Rewrite the stretch of items from the line containing "Open the Cinnamon Crunch Bagel photo" through the line containing "click(482, 117)", swapping "Open" for "Select" and keeping everything else unchanged. Omit the pictures from your answer.

## INPUT RECORDS:

════════

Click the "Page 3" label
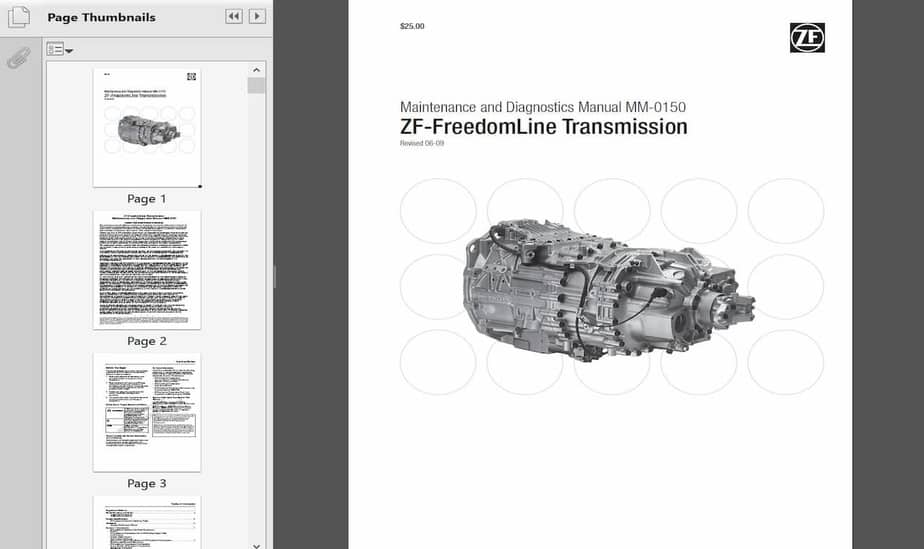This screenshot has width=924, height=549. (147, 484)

════════

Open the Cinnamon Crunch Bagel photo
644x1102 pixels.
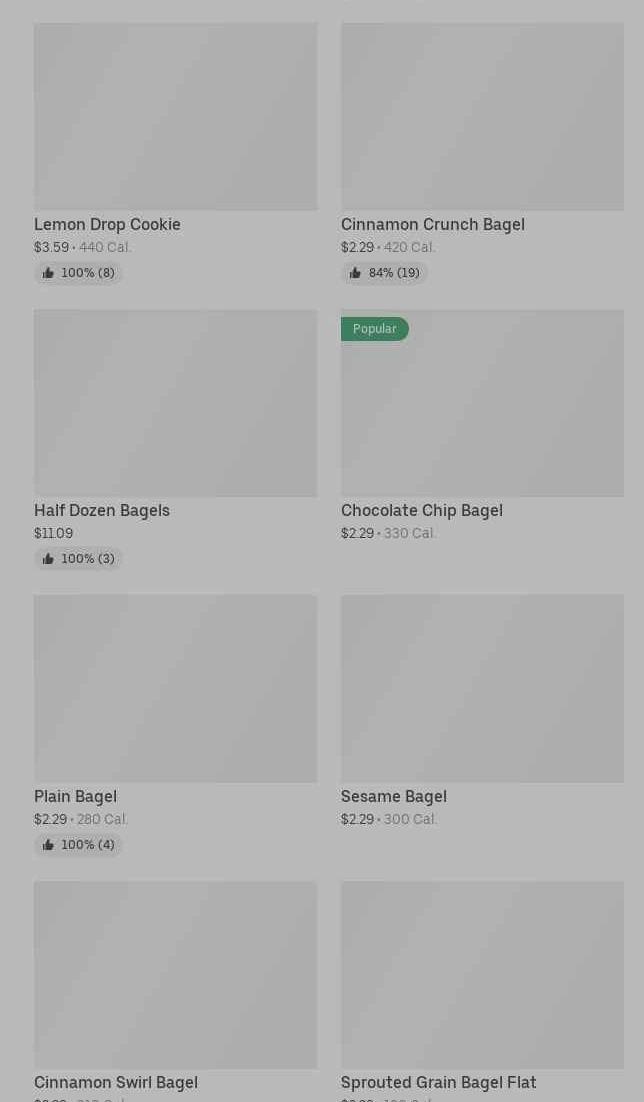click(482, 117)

════════

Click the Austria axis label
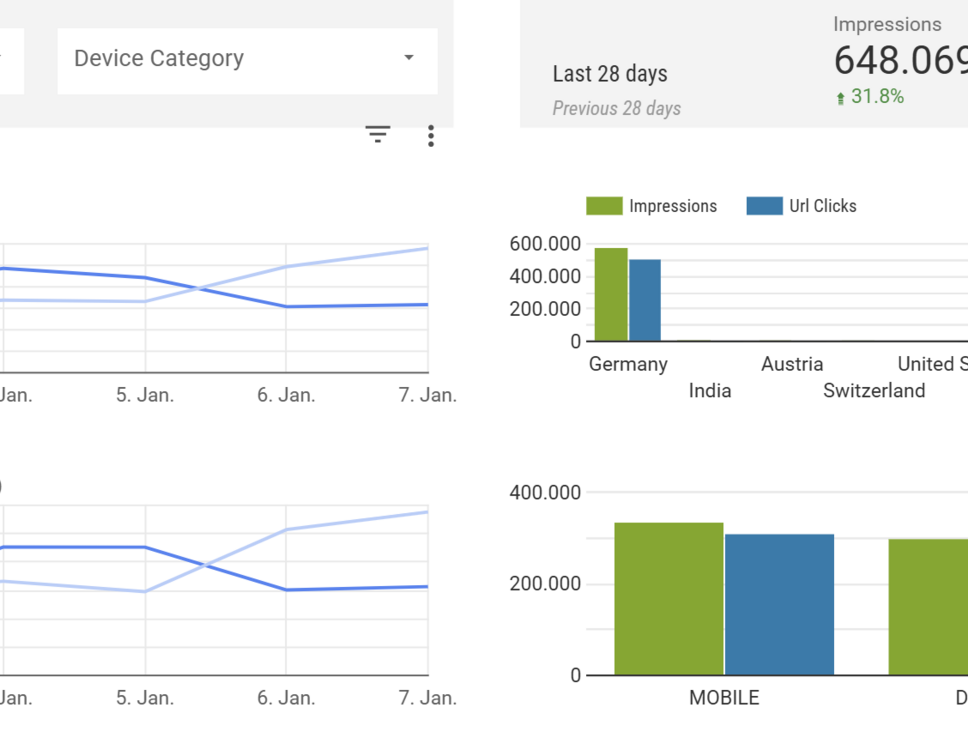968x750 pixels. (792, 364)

════════

## WRITTEN ANSWER:
Select the Cinnamon Crunch Bagel photo
644x1102 pixels.
click(482, 117)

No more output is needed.